Thanks for the info and the responses - its been an interesting discussion.

I think my solution (for now) will be to leave my nasty little hack in place.
When I get some time I think the best solution would be for the form on the home page to call itself (ie. the form on the homepage submits to the jsp that is the homepage !!!) - where with a bit of logic it can pick up the params, post to the database, and display the "thank you" or whatever accordingly.
This way there is one less request/response so network/server traffic will be lighter; and one less jsp for me to write, support and maintain.
I am wondering though, why would you care what the address bar looks like?

I think the address bar is very important. Not only does it have some 'cosmetic' value - there is functional value too. What happens for example if the user goes to the homepage (/homepage.jsp), submits the form, the homepage is redisplayed (but as /submit.jsp) - and then the user decides to bookmark the page ?

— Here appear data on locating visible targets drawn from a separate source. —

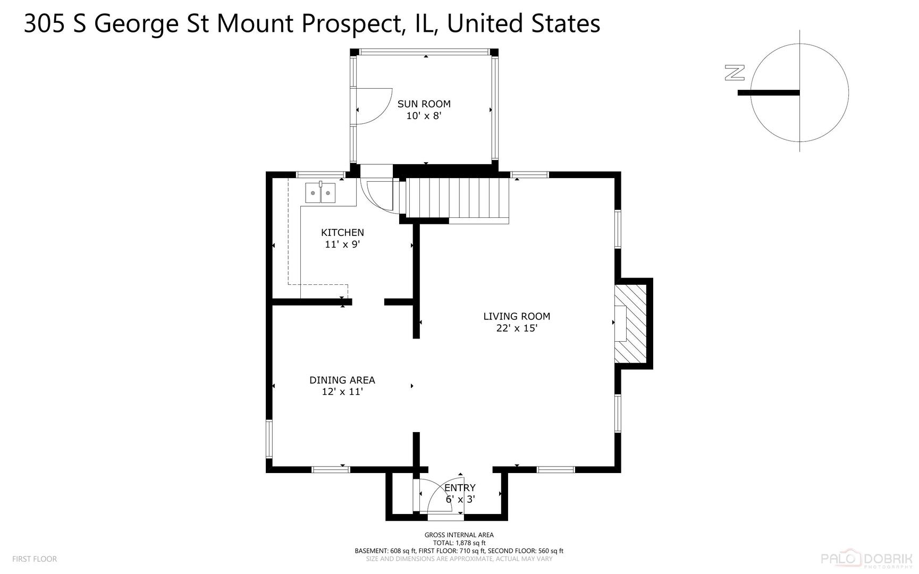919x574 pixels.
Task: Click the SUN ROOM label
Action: pyautogui.click(x=424, y=104)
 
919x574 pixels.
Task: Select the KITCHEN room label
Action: pyautogui.click(x=342, y=233)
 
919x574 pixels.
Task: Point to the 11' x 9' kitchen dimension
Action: pyautogui.click(x=342, y=244)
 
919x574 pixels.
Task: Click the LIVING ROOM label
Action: pyautogui.click(x=516, y=316)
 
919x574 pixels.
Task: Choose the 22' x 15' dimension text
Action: pyautogui.click(x=516, y=328)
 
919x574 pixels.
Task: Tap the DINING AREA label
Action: pyautogui.click(x=342, y=380)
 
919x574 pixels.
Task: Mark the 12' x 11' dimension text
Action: pyautogui.click(x=342, y=392)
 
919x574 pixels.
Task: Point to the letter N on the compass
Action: pyautogui.click(x=735, y=73)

Thanks again for your input and a very interesting discussion,

Cheers

Nathan
Sharad Agarwal
Ranch Hand

Joined: Sep 11, 2002
Posts: 167
Originally posted by Nathan Russell:
When I get some time I think the best solution would be for the form on the home page to call itself (ie. the form on the homepage submits to the jsp that is the homepage !!!) - where with a bit of logic it can pick up the params, post to the database, and display the "thank you" or whatever accordingly.
This way there is one less request/response so network/server traffic will be lighter; and one less jsp for me to write, support and maintain.

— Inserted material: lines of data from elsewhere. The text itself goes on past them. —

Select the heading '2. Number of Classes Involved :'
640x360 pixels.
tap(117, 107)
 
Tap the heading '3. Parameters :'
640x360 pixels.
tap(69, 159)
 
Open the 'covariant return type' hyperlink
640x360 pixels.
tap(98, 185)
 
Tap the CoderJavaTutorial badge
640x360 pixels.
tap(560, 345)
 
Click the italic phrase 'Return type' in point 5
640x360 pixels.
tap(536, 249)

When you do proceed in that direction, do also take a look at Apache Struts. As the application starts growing in size, a formal framework will go a long way in maintenance and extension of the codebase.
The hack has two major problems:
1. It incurs an extra server network trip
2. It relies on an HTTP redirect

Another shorter term option to consider would be to still retain the /submit.jsp processing in a separate JSP that is included in /homepage.jsp

Originally posted by Nathan Russell:
I think the address bar is very important. ... and then the user decides to bookmark the page ?

Fair point. We should try to allow bookmarks to work as far as possible.

Glad there was some value from the discussion. Good luck.